What you will do.
Drop the pictures; give again exactly the lines from the one holding "Given: Reply to the main tweet by y/n" through the end of the data.

[Collected data]
^^^^^^^^^^^^^^^^

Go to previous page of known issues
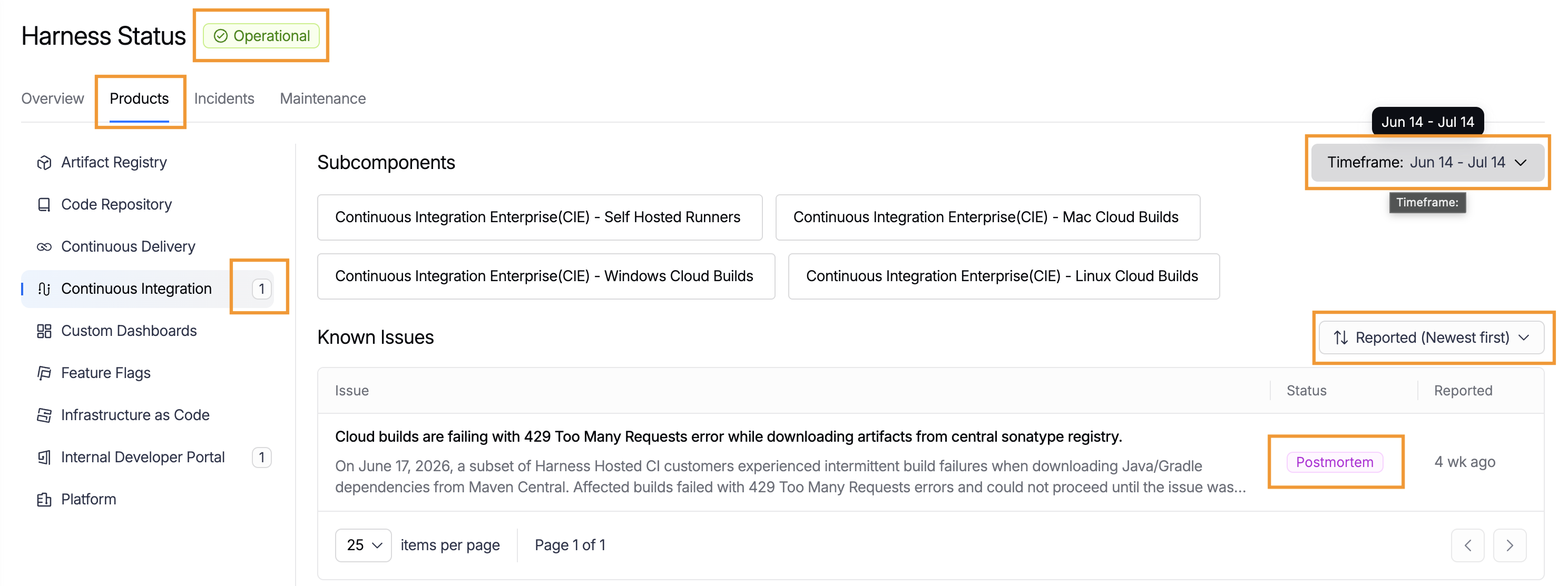 click(1467, 545)
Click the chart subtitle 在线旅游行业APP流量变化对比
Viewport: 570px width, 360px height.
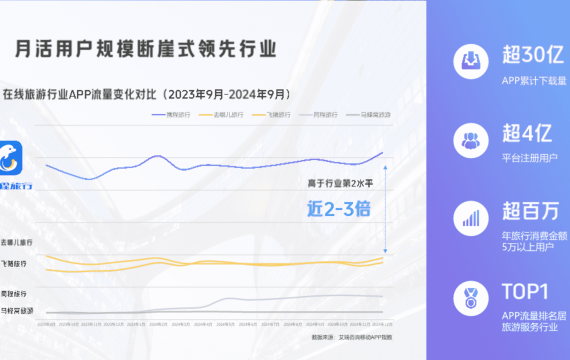[80, 95]
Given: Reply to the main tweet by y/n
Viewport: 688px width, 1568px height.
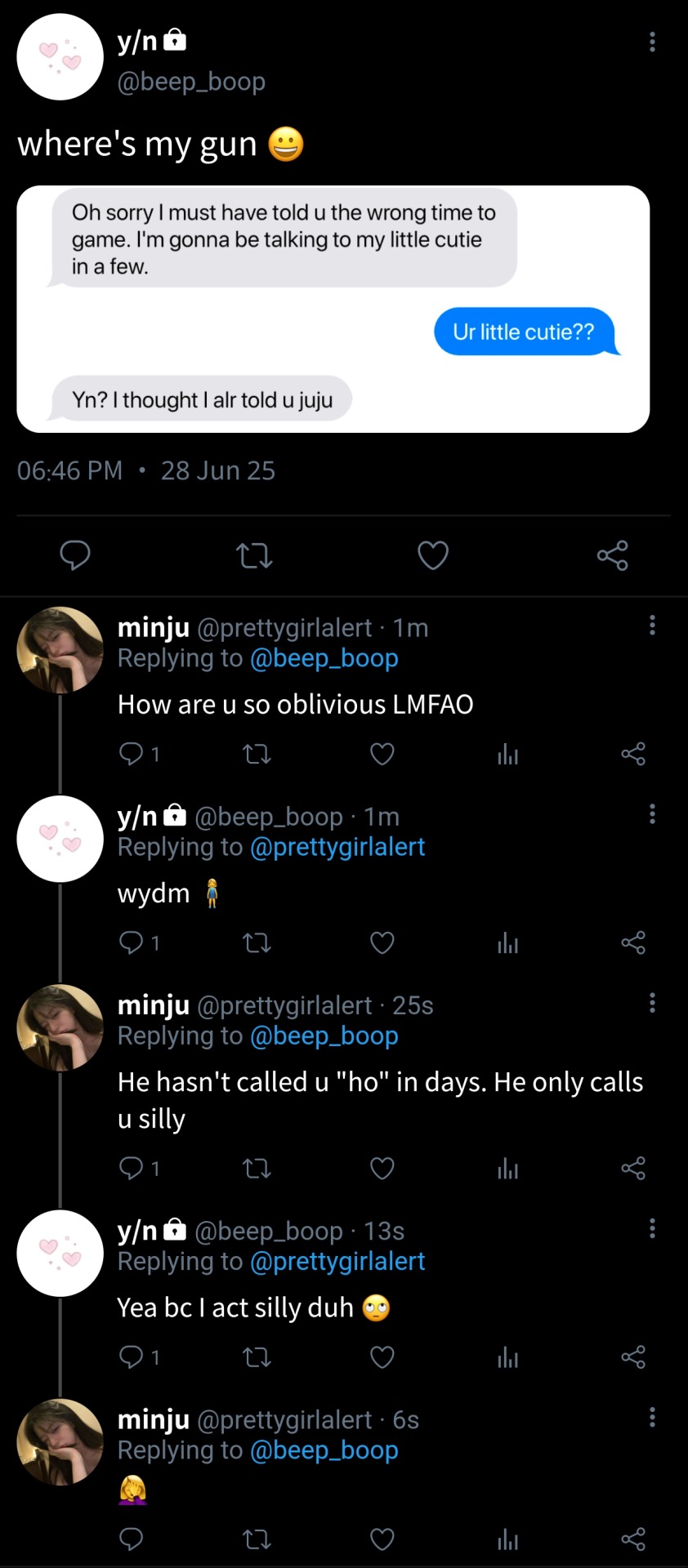Looking at the screenshot, I should (75, 555).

^^^^^^^^^^^^^^^^

Result of the exercise.
Given: Reply to the main tweet by y/n
Viewport: 688px width, 1568px height.
Looking at the screenshot, I should (75, 555).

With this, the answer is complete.